OpenAI will integrate this low-latency capacity into its inference stack in phases across workloads. The capacity will come online in multiple tranches through 2028. Like Nvidia’s Groq deal, both companies are shoring up low-latency inference with non-GPU or specialized inference tech.
📡 New study proves LLM self training on mostly self generated data makes models lose diversity and drift from truth.
LLMs cannot bootstrap forever on their own text, they need fresh reality checks or they collapse. The problem is that many people expect an AI to learn from its own output and keep improving without limit.
The authors describe training as mixing real data with model made data, and then letting the real part shrink toward 0. They then prove what the loop does when each round is trained on only a finite batch of samples.

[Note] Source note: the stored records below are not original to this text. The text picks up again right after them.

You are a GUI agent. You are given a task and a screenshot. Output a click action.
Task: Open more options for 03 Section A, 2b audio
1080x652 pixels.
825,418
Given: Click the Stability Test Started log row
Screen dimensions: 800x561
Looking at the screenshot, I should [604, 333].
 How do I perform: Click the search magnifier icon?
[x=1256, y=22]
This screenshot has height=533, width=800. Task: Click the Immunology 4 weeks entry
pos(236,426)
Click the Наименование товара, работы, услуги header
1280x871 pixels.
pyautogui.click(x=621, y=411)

They show 2 things happen, outputs get less varied over time, and small errors pile up until the model’s beliefs drift. They also say reward based training can fail if the checker is wrong, so they suggest adding small symbolic programs that can test rules. That is why they claim AGI, ASI, and the AI singularity are not close with today’s LLMs unless learning stays grounded in reality.

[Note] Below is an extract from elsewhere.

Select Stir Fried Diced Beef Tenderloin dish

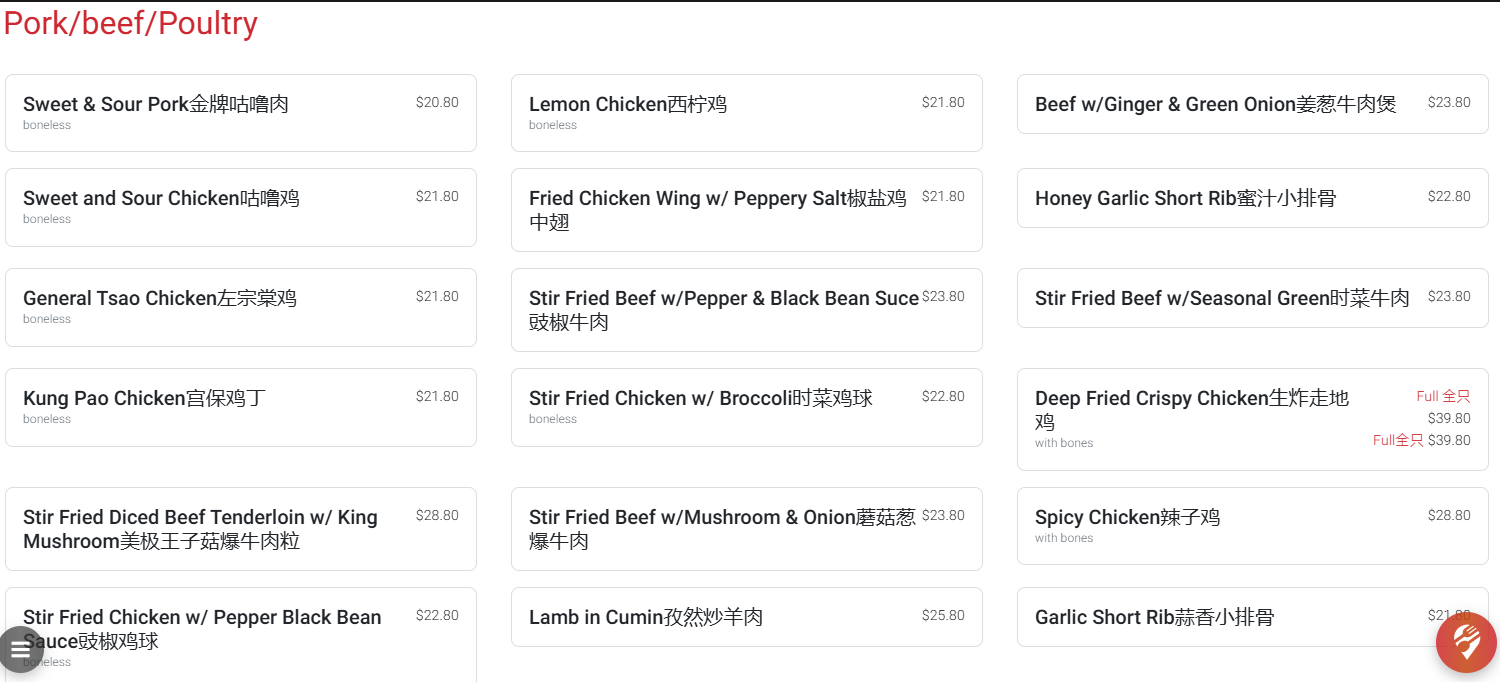240,529
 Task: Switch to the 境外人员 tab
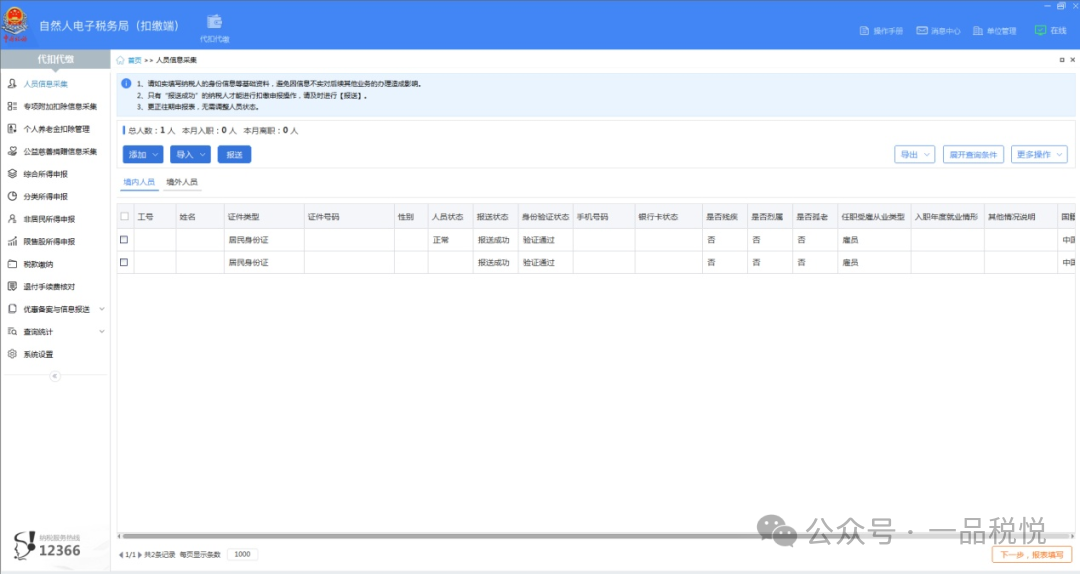182,183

🛠️ Microsoft published a solid report on Global AI Adoption in 2025.
Global generative AI adoption reached 16.3% in H2 2025, up from 15.1% in H1 2025.
AI diffusion is defined as the share of people who used a generative AI product in the period, estimated from aggregated, anonymized telemetry and adjusted for device share, internet penetration, and population.

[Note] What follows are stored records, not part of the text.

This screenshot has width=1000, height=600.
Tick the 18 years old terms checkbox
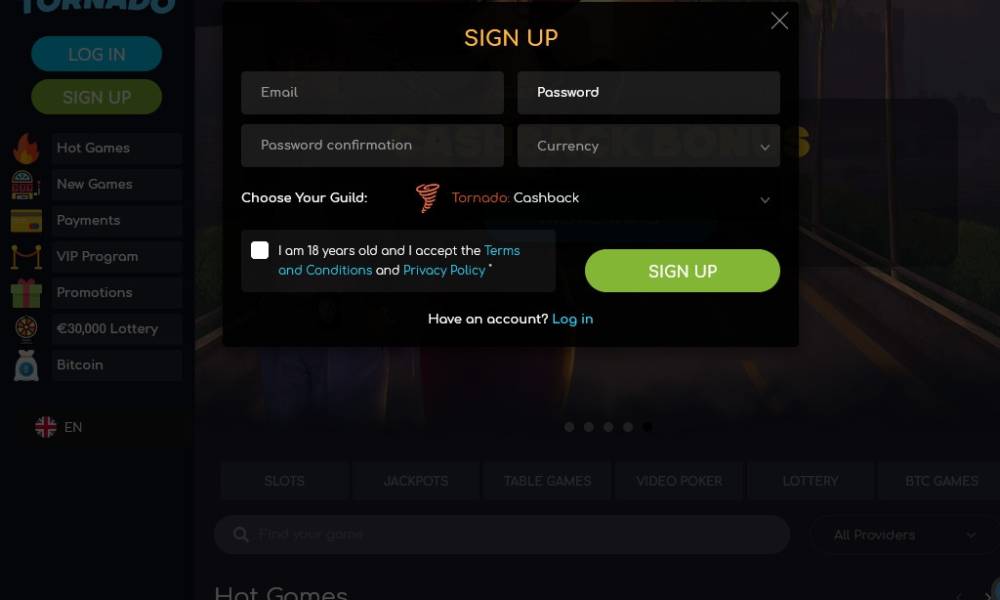[x=260, y=250]
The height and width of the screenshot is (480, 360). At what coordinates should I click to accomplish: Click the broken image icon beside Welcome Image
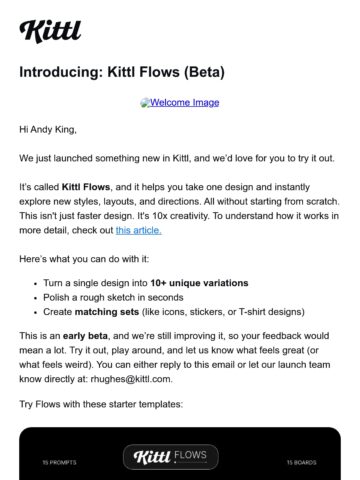145,103
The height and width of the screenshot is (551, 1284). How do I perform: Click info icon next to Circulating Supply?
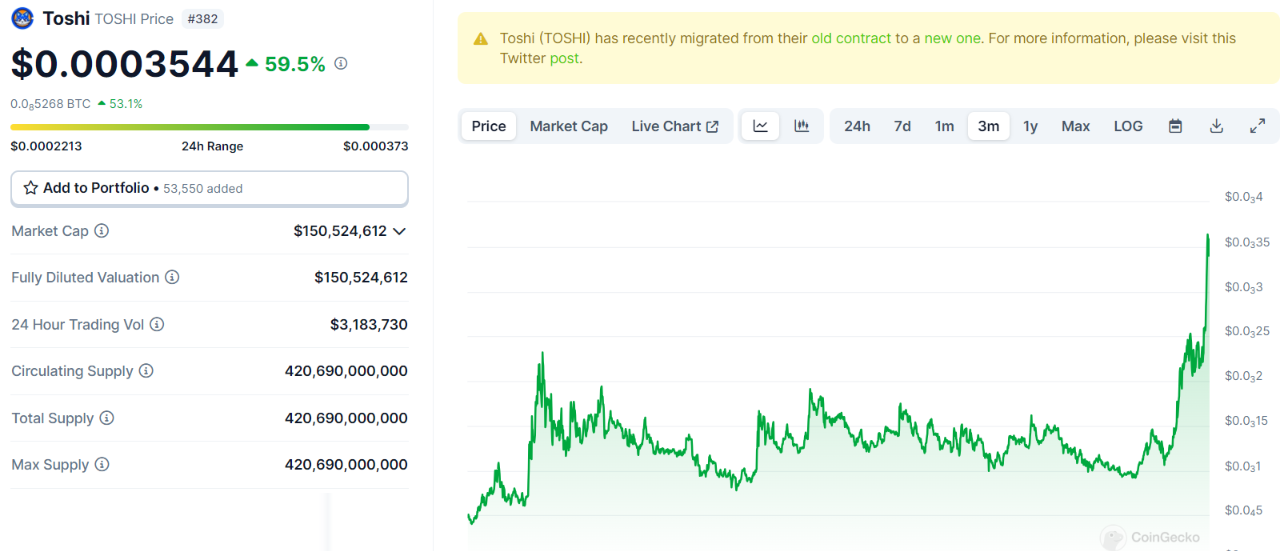click(146, 371)
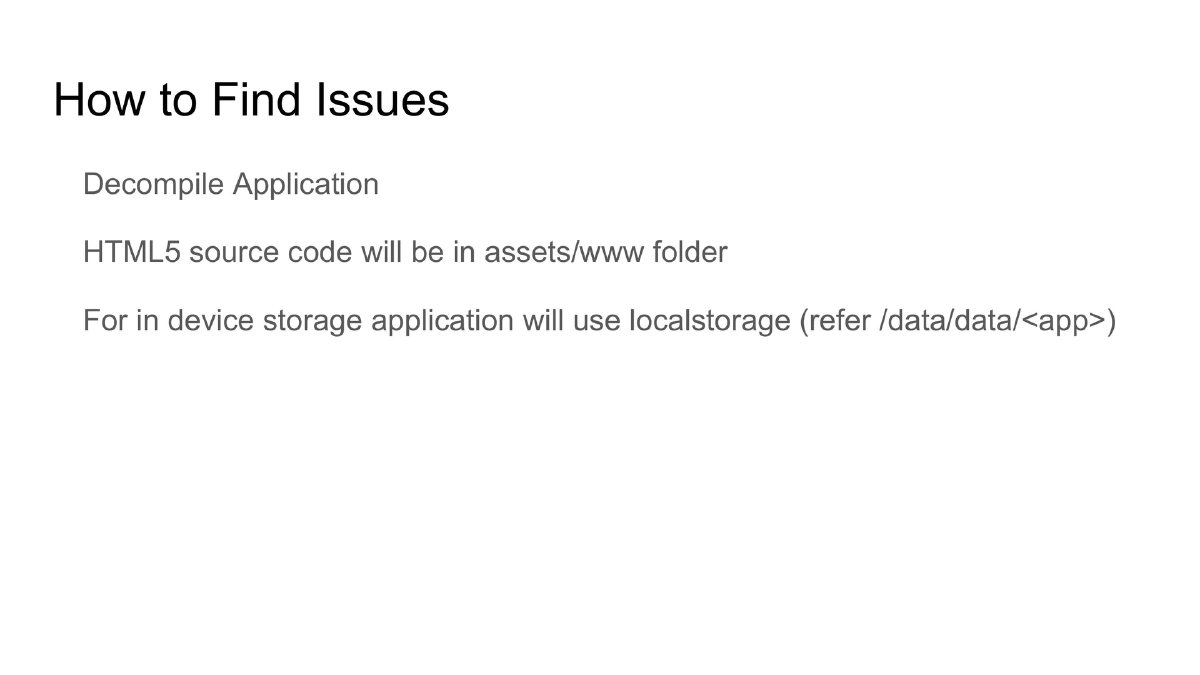
Task: Click the word "Decompile"
Action: [154, 185]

The Global North hit 24.7% adoption versus 14.1% in the Global South in H2 2025.
The Global North vs Global South gap widened from 9.8 to 10.6 percentage points in H2 2025.
Adoption in the Global North grew almost twice as fast as in the Global South in H2 2025.
All 10 of the countries with the largest H2 2025 adoption increases were high-income economies.
Among the top 30 countries, rankings stayed mostly steady, suggesting the leader group is getting saturated.
The United Arab Emirates remained #1, rising from 59.4% to 64.0% working-age adoption in 2025. Singapore stayed #2 at 60.9% working-age adoption by end of 2025.
The United States fell from 23rd to 24th in working-age usage despite leading in AI infrastructure and frontier model development, landing at 28.3%.
South Korea made the biggest rank jump, moving from 25th to 18th and growing from ~26% to 30.7% in H2 2025.
South Korea’s surge is attributed to national policy action, better Korean-language model performance, and consumer features that resonated locally.
A viral “Ghibli-style” image trend drove many first-time users in South Korea, and engagement data suggests many kept using other features afterward.
DeepSeek expanded adoption by releasing MIT-licensed open weights and offering a free-to-use chatbot that removed payment barriers.
DeepSeek adoption stayed low in North America and Europe but surged in China, Russia, Iran, Cuba, Belarus, and across Africa.
DeepSeek usage in Africa is estimated at 2 to 4× higher than in other regions, helped by distribution partnerships and telecom integration.
That’s a wrap for today, see you all tomorrow.